CITYSCAPE, c.1950 – 1952

Important Australian + International Fine Art
Melbourne
21 April 2021
27

GODFREY MILLER

(1893 – 1964)
CITYSCAPE, c.1950 – 1952

oil on canvas on compressed card

35.0 x 35.0 cm (image)
33.5 x 33.0 cm (sight)

 

bears inscription lower right in the tacking margin: JH 134
label attached verso signed by J. Henshaw, executor of the artist's estate

Estimate: 
$35,000 – 45,000
Sold for $92,045 (inc. BP) in Auction 64 - 21 April 2021, Melbourne
Provenance

Estate of the artist, Sydney
John Lockhart AO, Sydney
Joseph Brown Gallery, Melbourne
Private collection, Melbourne, acquired from the above in 1981

Exhibited

Joseph Brown Gallery, Melbourne, 10 – 24 September 1981, cat. 140 (illus. in exhibition catalogue)

Catalogue text

While Godfrey Miller was held in high regard amongst modernist painters of his time, an aversion to exhibiting, or releasing his works from the studio stunted the arc of his career during his lifetime.

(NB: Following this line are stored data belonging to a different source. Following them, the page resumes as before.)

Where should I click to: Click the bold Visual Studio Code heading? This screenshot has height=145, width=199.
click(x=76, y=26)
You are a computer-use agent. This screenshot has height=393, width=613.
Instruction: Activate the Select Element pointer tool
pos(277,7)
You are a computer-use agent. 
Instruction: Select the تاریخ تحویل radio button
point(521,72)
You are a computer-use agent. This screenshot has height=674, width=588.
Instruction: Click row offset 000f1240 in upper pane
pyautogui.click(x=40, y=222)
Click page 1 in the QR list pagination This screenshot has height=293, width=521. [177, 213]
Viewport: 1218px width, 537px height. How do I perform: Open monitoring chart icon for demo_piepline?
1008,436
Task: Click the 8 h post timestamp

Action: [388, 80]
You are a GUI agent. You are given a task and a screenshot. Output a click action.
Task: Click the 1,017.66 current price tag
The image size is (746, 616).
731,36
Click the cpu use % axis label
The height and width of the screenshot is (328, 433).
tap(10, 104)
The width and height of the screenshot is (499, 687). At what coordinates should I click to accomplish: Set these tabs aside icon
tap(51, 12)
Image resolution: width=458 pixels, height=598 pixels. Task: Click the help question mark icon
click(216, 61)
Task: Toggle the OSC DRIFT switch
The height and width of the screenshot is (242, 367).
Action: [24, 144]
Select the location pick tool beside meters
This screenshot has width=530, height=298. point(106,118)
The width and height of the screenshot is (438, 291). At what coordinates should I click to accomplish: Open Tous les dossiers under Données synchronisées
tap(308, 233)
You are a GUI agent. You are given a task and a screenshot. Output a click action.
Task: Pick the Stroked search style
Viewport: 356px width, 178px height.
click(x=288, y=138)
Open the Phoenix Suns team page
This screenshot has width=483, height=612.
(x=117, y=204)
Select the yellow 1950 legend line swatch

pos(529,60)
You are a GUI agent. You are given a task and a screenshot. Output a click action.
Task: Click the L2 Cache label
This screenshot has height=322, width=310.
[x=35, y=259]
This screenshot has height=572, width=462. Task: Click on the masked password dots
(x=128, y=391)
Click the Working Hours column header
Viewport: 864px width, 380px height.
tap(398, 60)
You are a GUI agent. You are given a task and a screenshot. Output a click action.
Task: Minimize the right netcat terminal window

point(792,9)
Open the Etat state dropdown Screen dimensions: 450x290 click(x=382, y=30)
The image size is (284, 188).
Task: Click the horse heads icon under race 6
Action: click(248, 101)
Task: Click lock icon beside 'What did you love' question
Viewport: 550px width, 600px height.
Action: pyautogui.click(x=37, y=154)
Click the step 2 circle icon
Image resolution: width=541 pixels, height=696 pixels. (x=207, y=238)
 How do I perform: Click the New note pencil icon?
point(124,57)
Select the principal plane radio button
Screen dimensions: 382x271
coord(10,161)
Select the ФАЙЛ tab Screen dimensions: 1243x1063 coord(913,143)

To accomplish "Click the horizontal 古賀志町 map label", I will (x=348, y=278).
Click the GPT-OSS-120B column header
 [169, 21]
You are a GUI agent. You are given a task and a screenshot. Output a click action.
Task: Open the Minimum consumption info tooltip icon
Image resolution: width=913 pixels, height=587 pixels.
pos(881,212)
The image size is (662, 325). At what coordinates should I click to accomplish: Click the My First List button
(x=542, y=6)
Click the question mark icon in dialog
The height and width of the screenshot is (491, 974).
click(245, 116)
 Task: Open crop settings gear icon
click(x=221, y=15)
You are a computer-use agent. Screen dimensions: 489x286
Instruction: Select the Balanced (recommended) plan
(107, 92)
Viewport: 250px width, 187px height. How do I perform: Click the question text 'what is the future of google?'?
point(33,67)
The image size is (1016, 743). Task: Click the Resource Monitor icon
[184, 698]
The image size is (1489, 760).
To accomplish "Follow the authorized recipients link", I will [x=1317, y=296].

Most of Miller’s major works are held in institutions, as he was reluctant to sell to private collectors, except on rare occasions for important individuals whom he felt worthy of owning his works.

Miller’s paintings represent the true spirit of an artist whose sole focus in life was the pursuit of truth and beauty through his work. His mature paintings are characterised by his use of fine, ruled lines, which segment the surface into small geometric fields poised to receive pockets of pigment. The artist’s working methods were such that it may have felt impossible for Miller to actually finish a painting. His forensic attention to detail meant that each additional application of colour, no matter how minor, would send a kaleidoscopic ripple across the work, which the artist would intuitively be required to follow with further strokes and counter strokes, resulting in a perpetual game of aesthetic adjustment. From early in his career, Miller was known to take up to fifteen years to complete a painting.

The current work Cityscape, c. 1950 – 52, is a square format which the artist has divided neatly in half using a direct horizontal line across the centre of the work. This bold gesture for Miller which displays a neat, formal division is not often apparent in Miller’s meditations on nature versus mathematics. In this case the strategy suits the subject very well as it allows him to divide the ‘landscape’ into two equal contrasting parts. The lower half of the work features Miller’s mature geometric style, which is rich in detail and colour and alludes to a natural world. Whereas the upper half of the work features a series of vertical forms, which when read in conjunction with the grey tones suggest a manmade environment of a city with industrial overtones.

Miller has often drawn parallels between trees and architecture. In his endless quest for unity between subject, ground and medium, Miller developed a method of weaving and layering his subjects with the surrounding space. Through a merging natural and manmade forms, he succeeded in creating works of enormous technical complexity. The artist has left Cityscape, poised perfectly between representation and near abstraction.

From the early 1950s onwards, Miller’s work sat in contrast to the lyrical abstraction which prevailed through the teaching at East Sydney Technical College. While the influential John Passmore and his students danced to the tune of Cézanne, Godfrey Miller stayed true to his intuition: his rigid analytical propositions representing not only a milestone of Australian painting, but a profoundly personal vision.